What the exercise asks ▸ Leave out every picture and set down, exactly, the lines below from the one holding "Where should I click to: Open" up to and including the one holding "The width and height of the screenshot is (640, 527).".

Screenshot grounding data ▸
= = = = =
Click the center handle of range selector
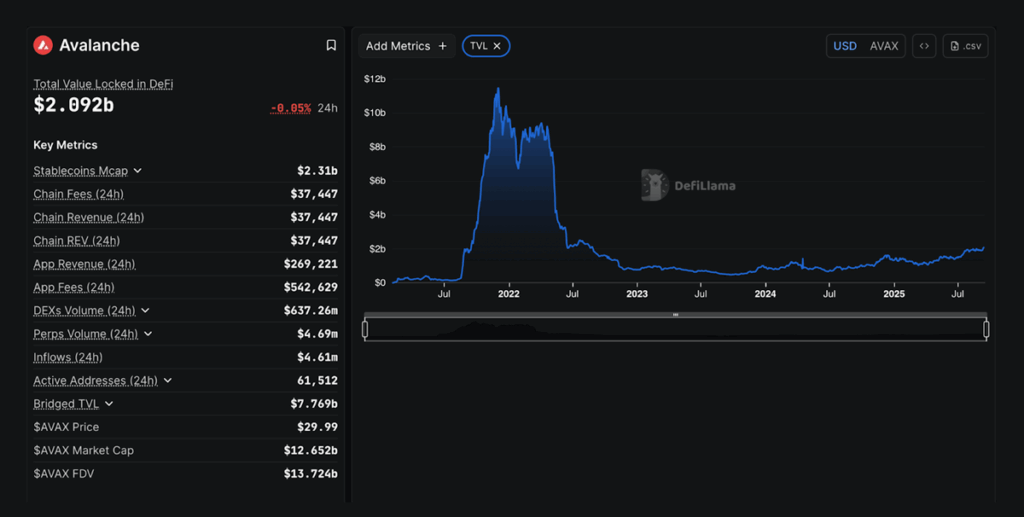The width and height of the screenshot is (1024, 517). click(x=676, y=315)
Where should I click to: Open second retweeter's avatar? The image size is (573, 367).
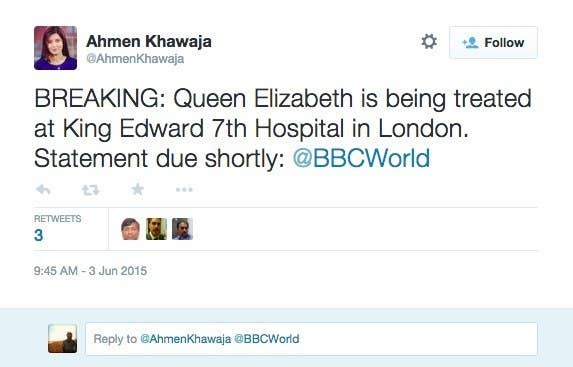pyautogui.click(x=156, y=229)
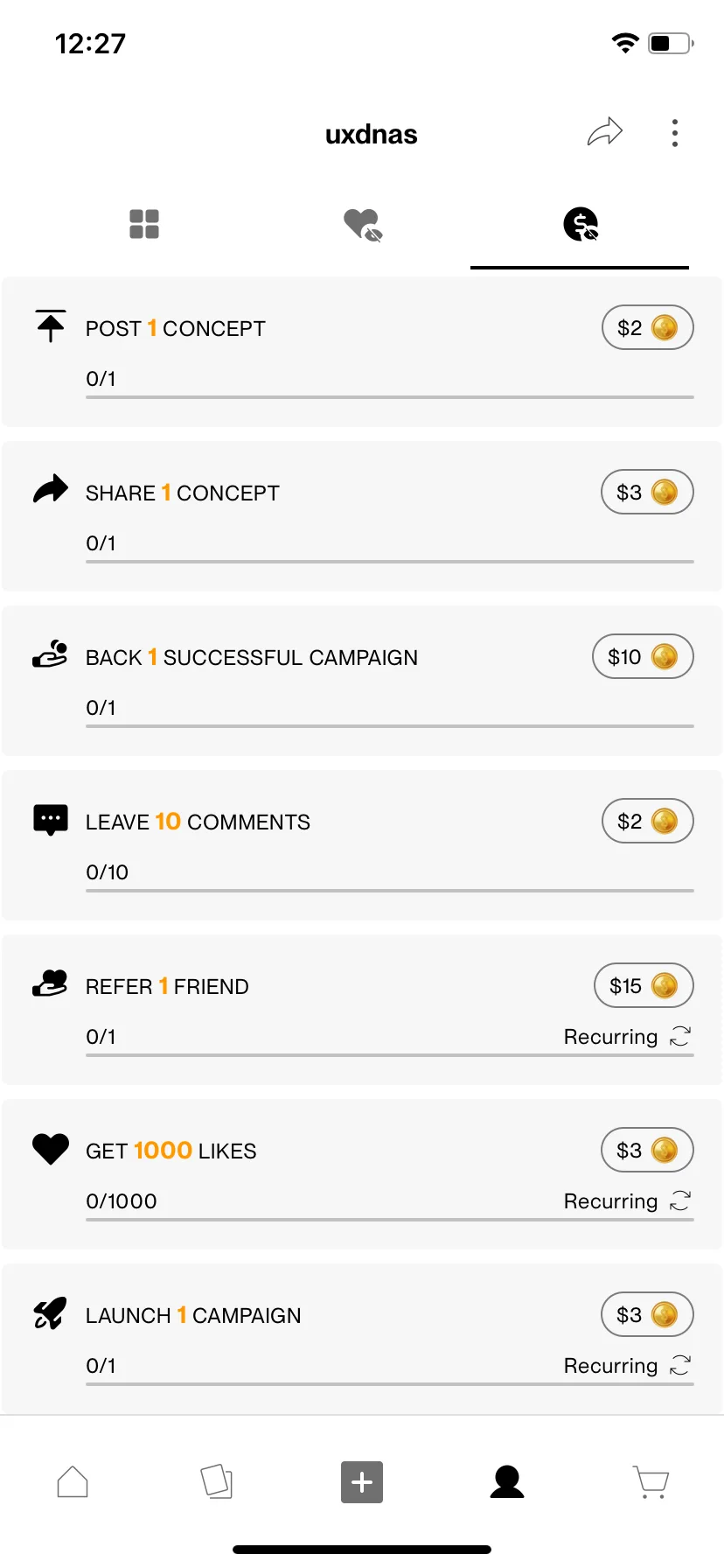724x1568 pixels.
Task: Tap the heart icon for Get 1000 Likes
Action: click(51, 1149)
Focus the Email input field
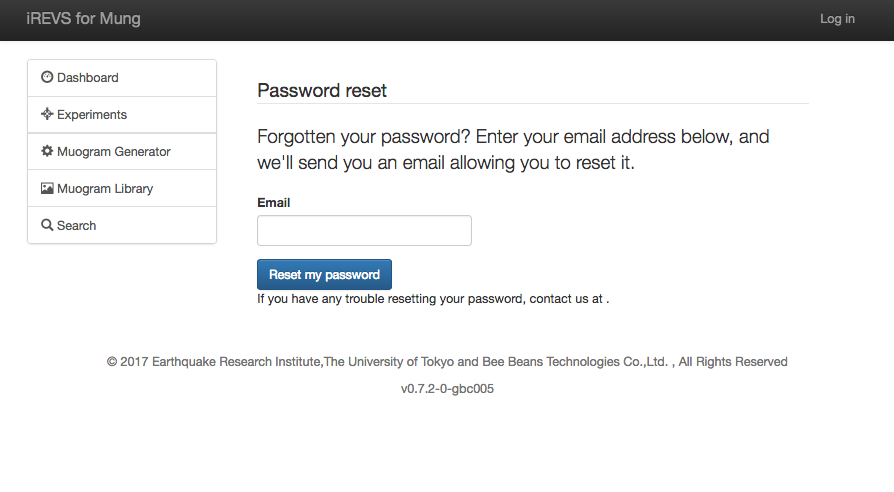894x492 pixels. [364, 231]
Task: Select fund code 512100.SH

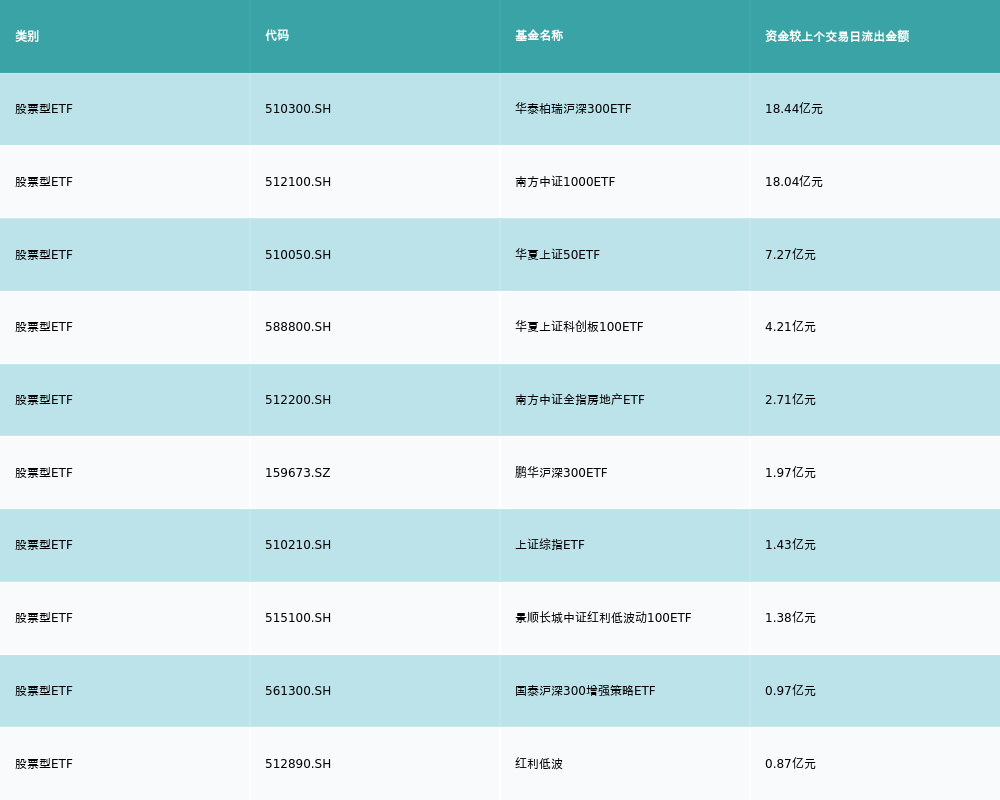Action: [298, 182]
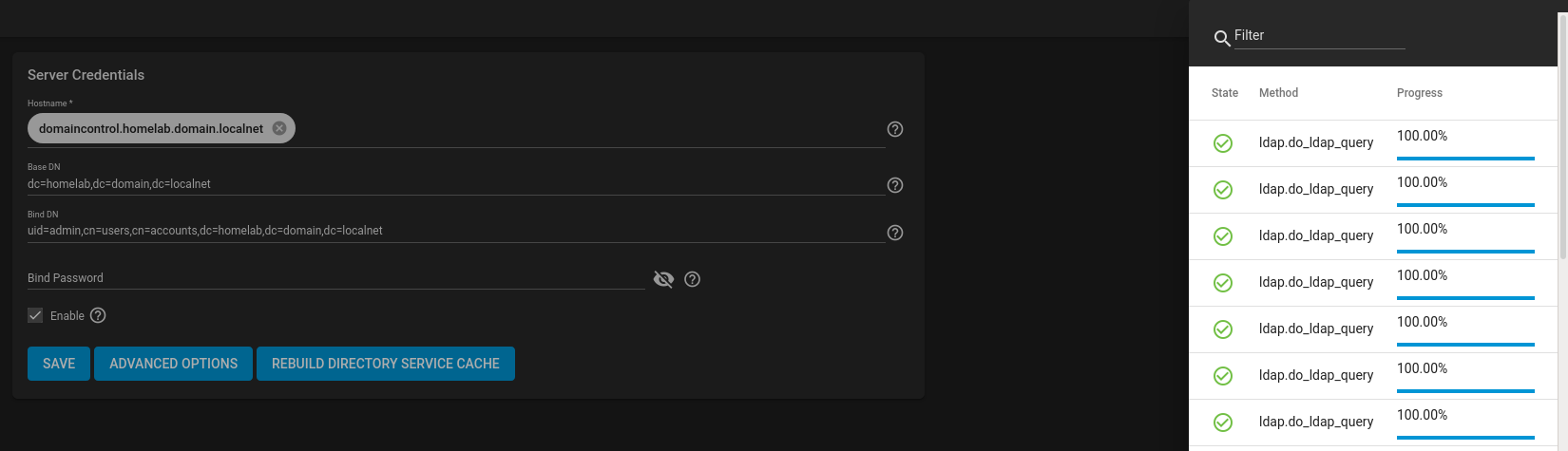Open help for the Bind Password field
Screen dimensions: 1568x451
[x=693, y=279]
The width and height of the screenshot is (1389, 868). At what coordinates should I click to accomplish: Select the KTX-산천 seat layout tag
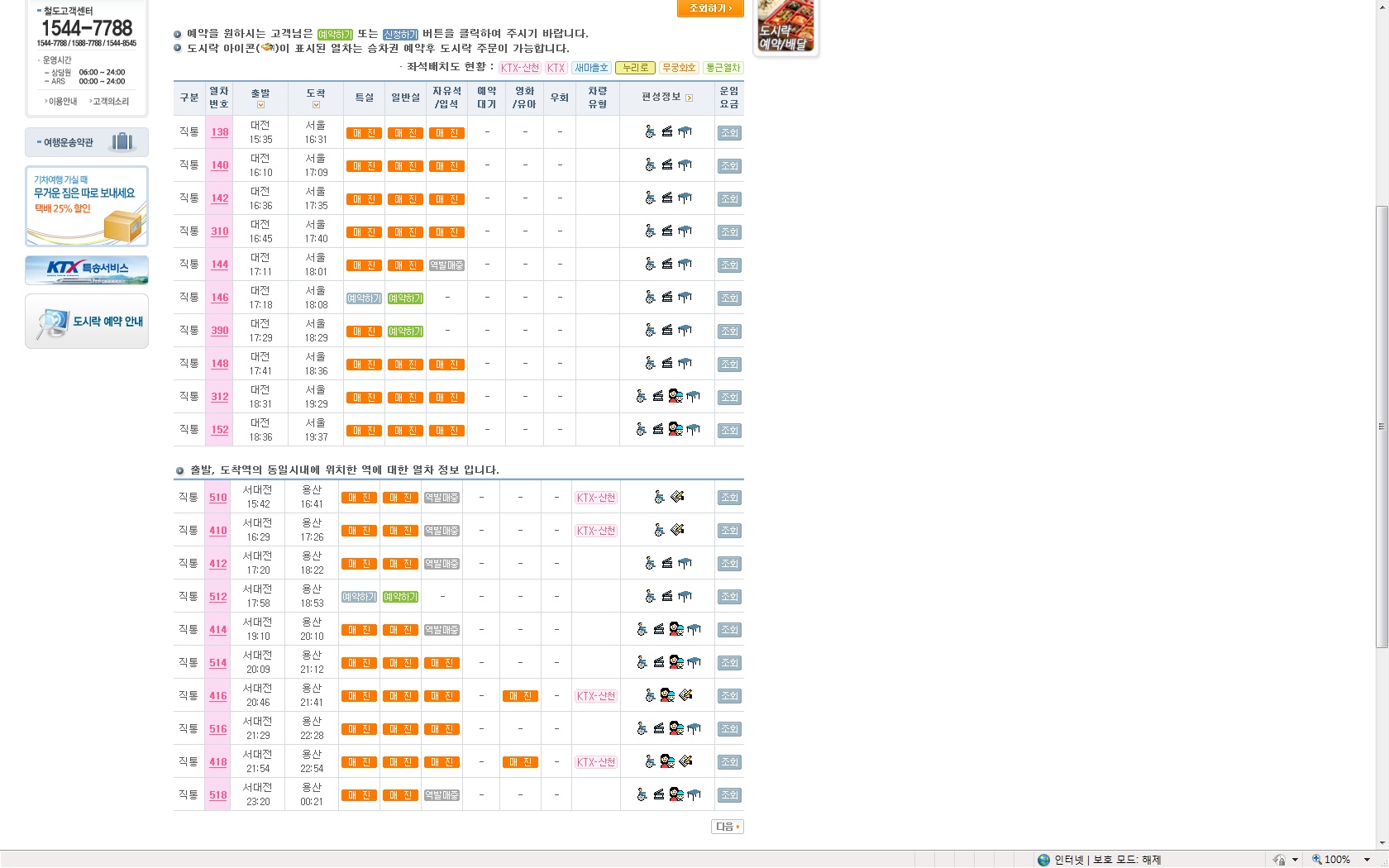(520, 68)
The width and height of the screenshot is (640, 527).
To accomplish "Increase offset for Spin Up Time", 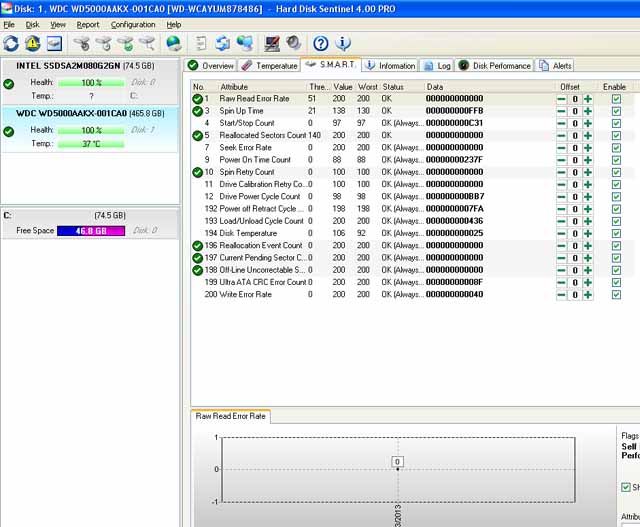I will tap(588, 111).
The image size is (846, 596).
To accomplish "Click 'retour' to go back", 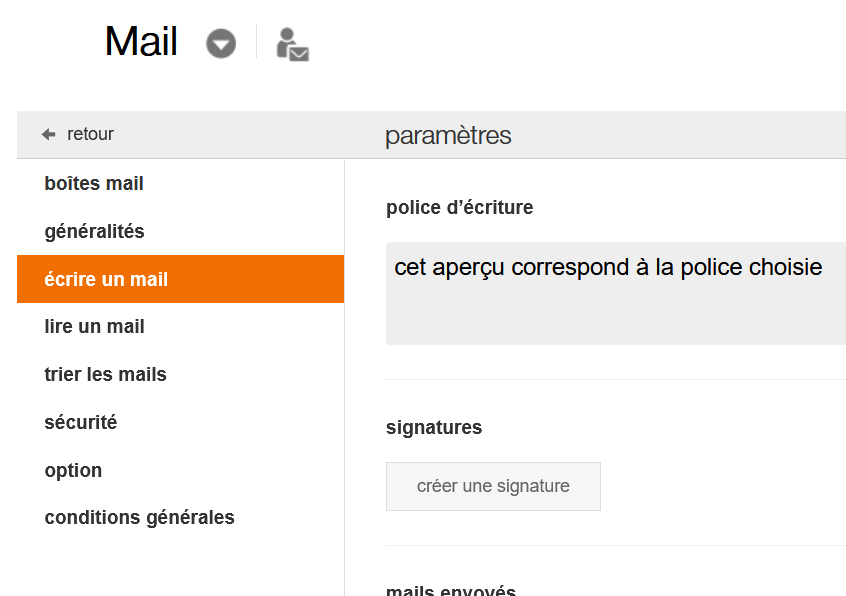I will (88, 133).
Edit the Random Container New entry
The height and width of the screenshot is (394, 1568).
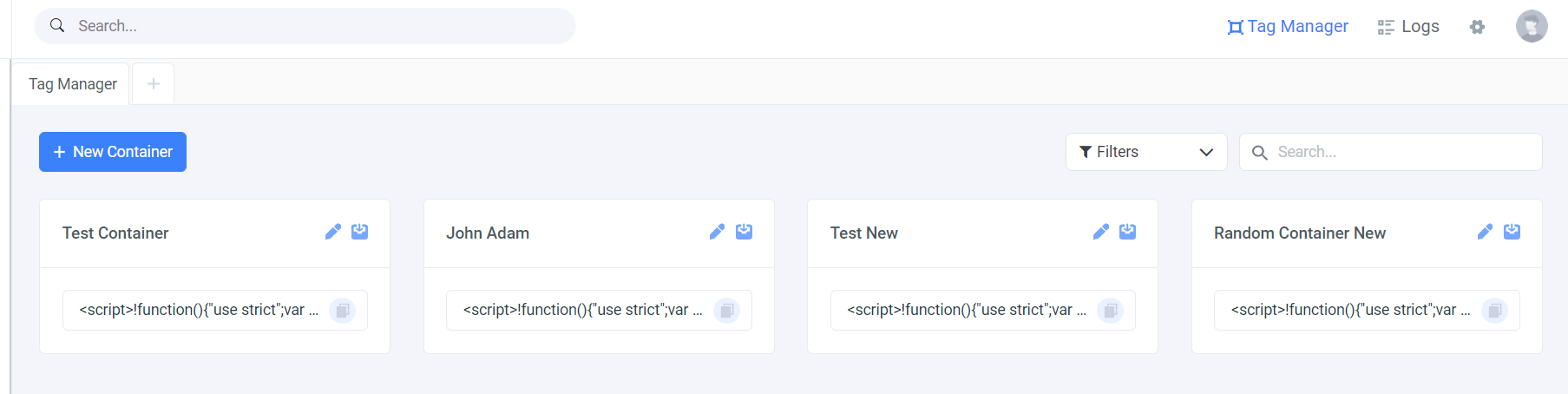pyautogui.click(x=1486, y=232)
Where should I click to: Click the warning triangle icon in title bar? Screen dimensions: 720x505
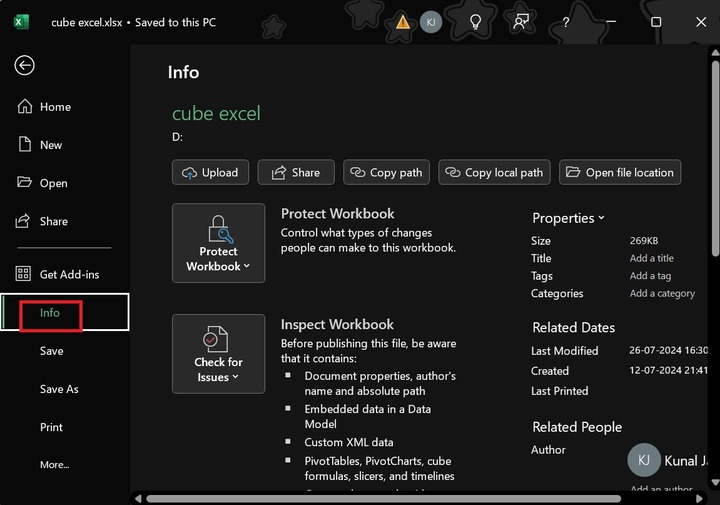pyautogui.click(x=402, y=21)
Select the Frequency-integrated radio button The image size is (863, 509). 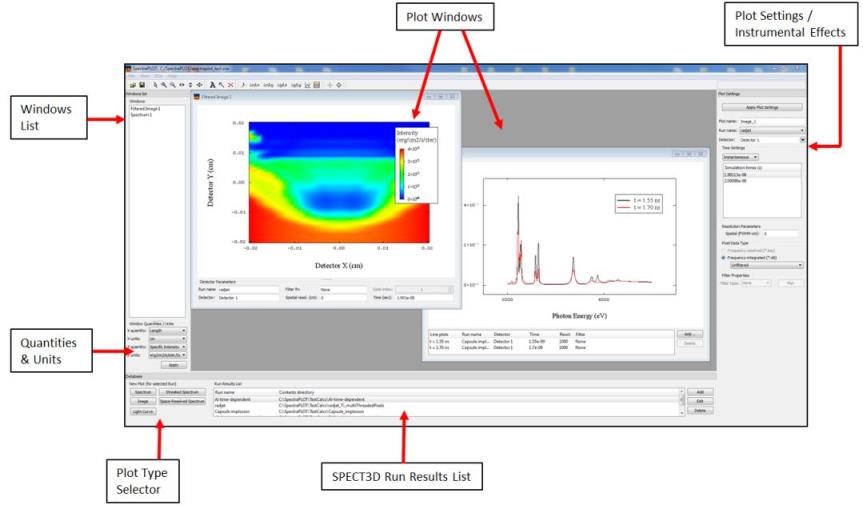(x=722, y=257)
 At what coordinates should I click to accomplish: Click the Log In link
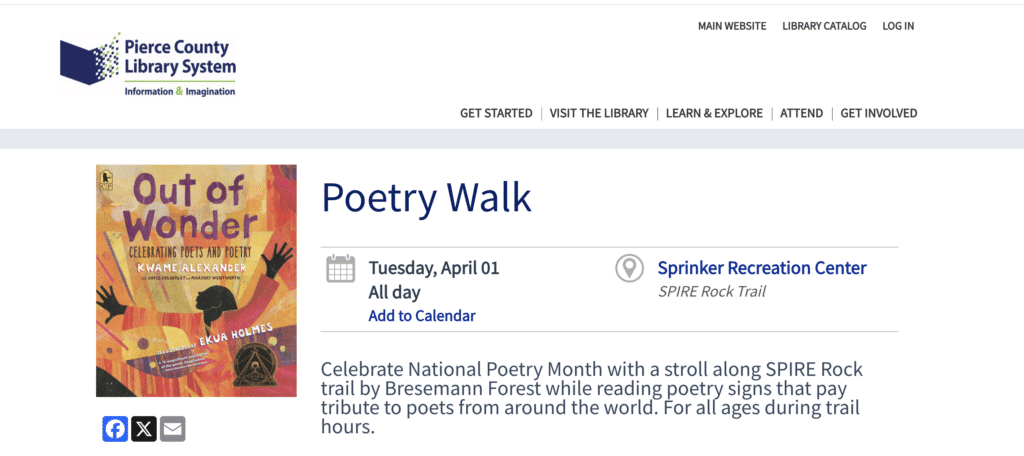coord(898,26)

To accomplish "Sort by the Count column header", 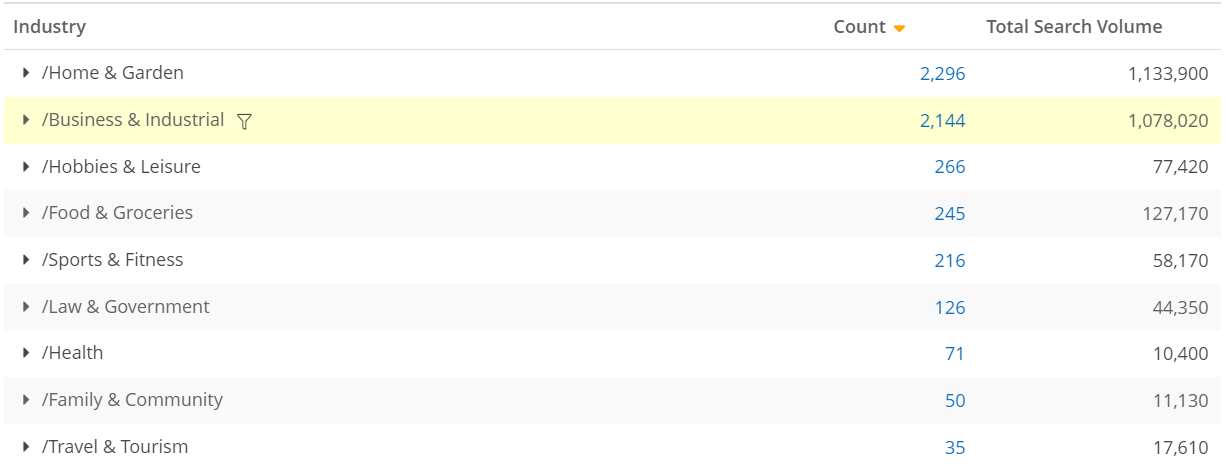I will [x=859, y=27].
= = = = =
Task solution ▸
Where should I click to: Open second retweeter's avatar? The image size is (573, 367).
pyautogui.click(x=156, y=229)
724x1568 pixels.
Task: Tap the heart icon for Get 1000 Likes
Action: click(51, 1149)
Focus the Email input field
894x492 pixels. [364, 231]
Task: Select fund code 512100.SH

Action: [298, 182]
Open help for the Bind Password field
Screen dimensions: 1568x451
[x=693, y=279]
The width and height of the screenshot is (1389, 868). At what coordinates should I click to accomplish: Select the KTX-산천 seat layout tag
(520, 68)
The width and height of the screenshot is (640, 527).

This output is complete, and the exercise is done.